We had surfed the same swell, the same swell which ripped across the south side of Oahu and then marched it's way up the coast of Baja to Huntington Beach, to my Cliff's. Here I think of the Mike Stewart story. The tale of his following, and body boarding, a swell from Thaiti to Hawaii to Baja to California to the experation of the swell within the Gulf of Alaska. One man in sync with a force of nature, following it from it's inception to it's death. Though Taylor and I only experience one aspect of this swell, it brought us both to new heights in our surfing and it was a way for two old friends, two surfing buddies who are separated by an ocean, to surf together again. I broke out my pin tail for the last two days of my session and rediscovered what three sharp skegs and a tapered tail can do for speed and cutbacks. I pushed myself as well and took some risks where a year ago I wouldn't have been so aggressive or careless (in the fun way, not in the reckless way). Doing things like: pulling into head high close out tubes and Dropping straight down in an elevator drop through 6 feet of white wash for no other reason that nobody else would have been able to get the wave and I felt it needed to be surfed (I had my fist clenched and my arm raised in triumph as I went through the white). But every wave I went for, I made the drop. 7 feet to 3 feet, I dug and then popped and stuck. Just aggressive, just hard, just like I had never surfed before in my life.
Friday, March 9, 2007
The Result
My wrist injury stems from some months ago, I'd say six or more at this point, when I fell skateboarding with a belly full of Jack Daniels and then subsequently, a week or so later, preceded to do the exact same thing again to myself. I healed the wrist then by not surfing or skating (drunk) and though it took a few weeks it healed nice and I soon forgot about the injury. I have re-injured it this time around not because of some drunken tom-foolery but because of my steadfast appearance at the gym. During this sobriety I have also resolved to eliminate sloth by working out and surfing on a daily basis. And while pushing myself in the weight room I strained my wrist but I take no excuses at this point: I wrap it and continue to lift. Light weight, high repetition. Run at least a mile and a half every day I don't surf and even sometimes after I do.

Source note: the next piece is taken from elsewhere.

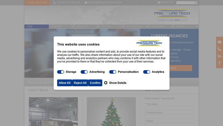
Task: Click the envelope icon beside sales email
Action: click(x=86, y=3)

My diet has changed, hardly any more fast food, no post surf taco bell, no late to work Carl's Jr., and though at night while I walk into my dark house with a to go container of Ahi Tuna or Swordfish I crave an addiction or vice I am learning to take solace in how good I feel.
I stood on the shore, facing the breakers, my feet sinking into the sand by the current ripping sand away from my feet and wondered how I would fare this day, in this spot where some three months ago in December I was bested and my limitations exposed.
My arms seem to find deeper water than they have ever before and when paddling into a wave it was like some larger hand was guiding me over the cusp and giving me an extra push. Half way through the session I contemplated my body and my performance in the water. I took into account all the hard work I had done in the past month and how all that work was now showing it's result. I forgot how simple this equation is: The harder you work, the more you sacrifice, the more time and effort (no matter how much it hurts) you put in to bettering yourself the greater the result. It's simple. I think of this as a lesson and while bobbing out there in the surf I wonder at what point I had forgotten this lesson. Or if it wasn't at a complete loss then how I let it slip into that old chest of memories hardly ever opened.
With my blood pumping and my mind racing I thought once further into the equation and contemplated the lesson in regard to the mental. I thought much on Tayor and I's conversations of late, and for that matter the conversations I have with Lando as well. We talk often of the choices of school, jobs, women, and the result of our actions in regard to our futures. I glide a few feet up and then back down, up and then back down. I skip a set and paddle out a bit further. How different, I think to myself, are our minds from our bodies and why is it that we segregate the tangible (our bodies) from the intangible (our minds). Today, I continue to myself, I have seen and felt the proof of what my sobriety, my workout, my diet and my surfing in less than favorable conditions has given way to and that is the tangible. So why is it that the mental is so hard to grasp? Is it that exercise and strengthening repetitions for the intangible are coded differently or is it as simple as we just don't understand how to recognise such growth for we are conditioned to only perceive growth as a physical attribute as in the muscles in my arms or my shoulders?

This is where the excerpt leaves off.